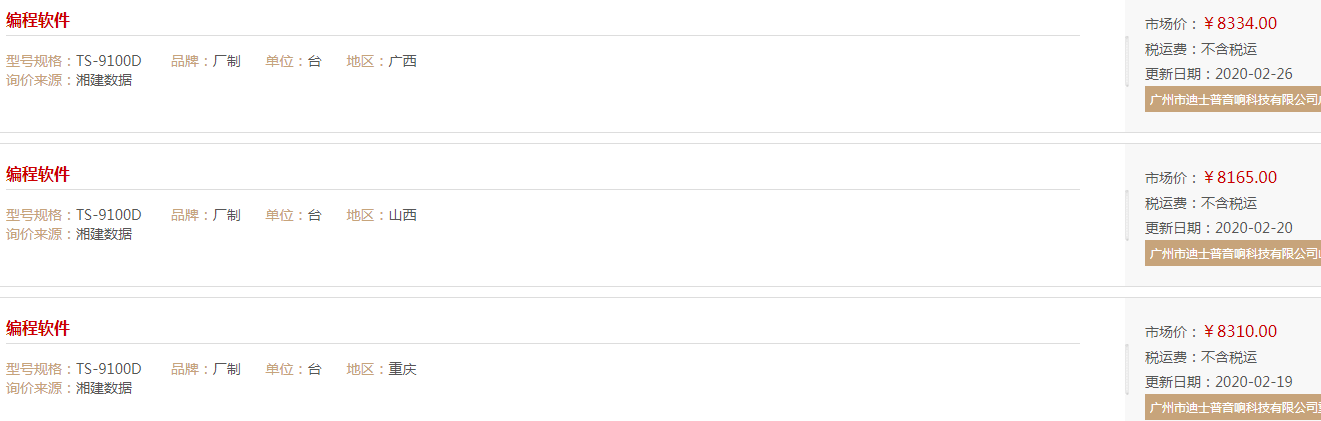The image size is (1321, 421).
Task: Click the supplier button under date 2020-02-26
Action: tap(1233, 99)
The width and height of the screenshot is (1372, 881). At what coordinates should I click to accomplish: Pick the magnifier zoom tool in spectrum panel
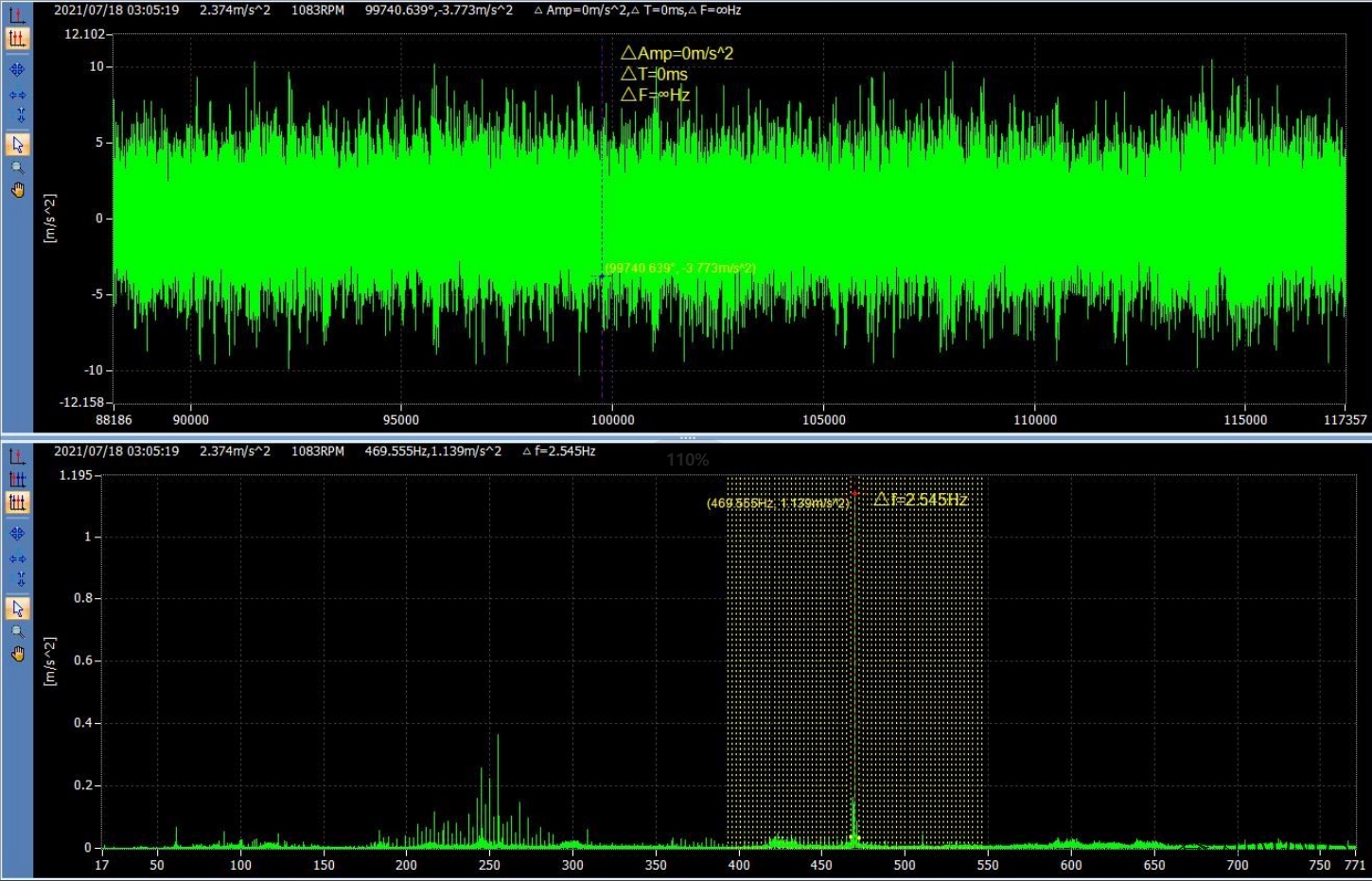[x=17, y=631]
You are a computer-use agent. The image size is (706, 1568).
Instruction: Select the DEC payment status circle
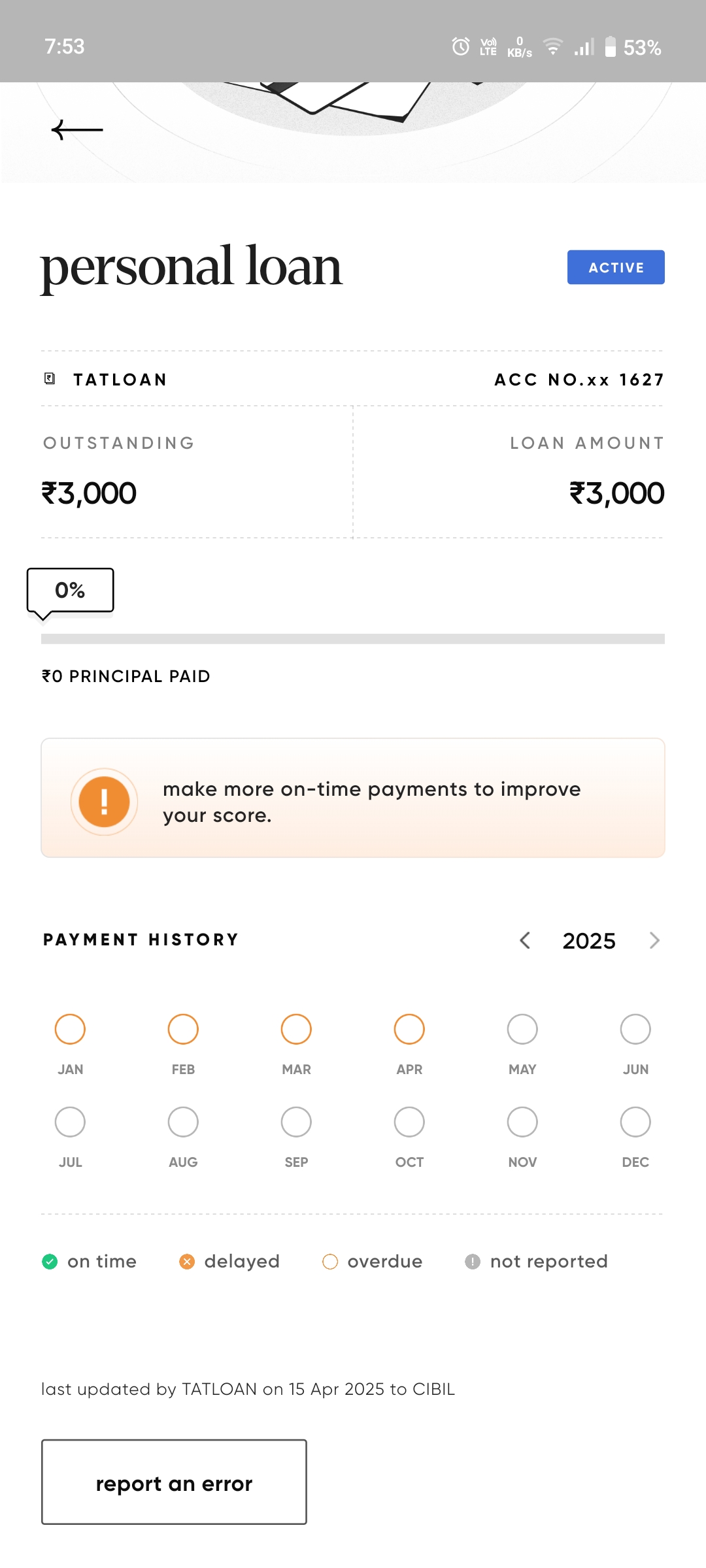pyautogui.click(x=635, y=1122)
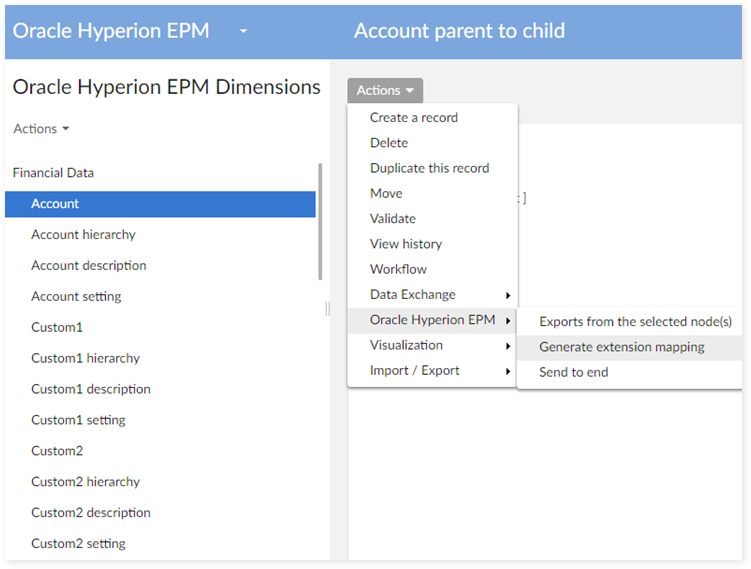751x569 pixels.
Task: Select Custom1 setting in the sidebar
Action: coord(78,420)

## What is being asked
Output the line containing "Instruction: Select the" along with every line after it to the end of the material, exactly as written, but without pictures.

## Your response
Instruction: Select the DEC payment status circle
pyautogui.click(x=635, y=1122)
751x569 pixels.
Task: Select Custom1 setting in the sidebar
Action: coord(78,420)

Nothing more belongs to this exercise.